**What is required:** Reproduce the data shown below exactly.

**Record set:**
···

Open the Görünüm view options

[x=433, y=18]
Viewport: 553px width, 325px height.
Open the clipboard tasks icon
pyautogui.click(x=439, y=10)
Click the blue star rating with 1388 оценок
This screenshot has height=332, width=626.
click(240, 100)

···

**Result of this exercise:**
Open the Görünüm view options

[x=433, y=18]
Viewport: 553px width, 325px height.
Open the clipboard tasks icon
pyautogui.click(x=439, y=10)
Click the blue star rating with 1388 оценок
This screenshot has height=332, width=626.
click(240, 100)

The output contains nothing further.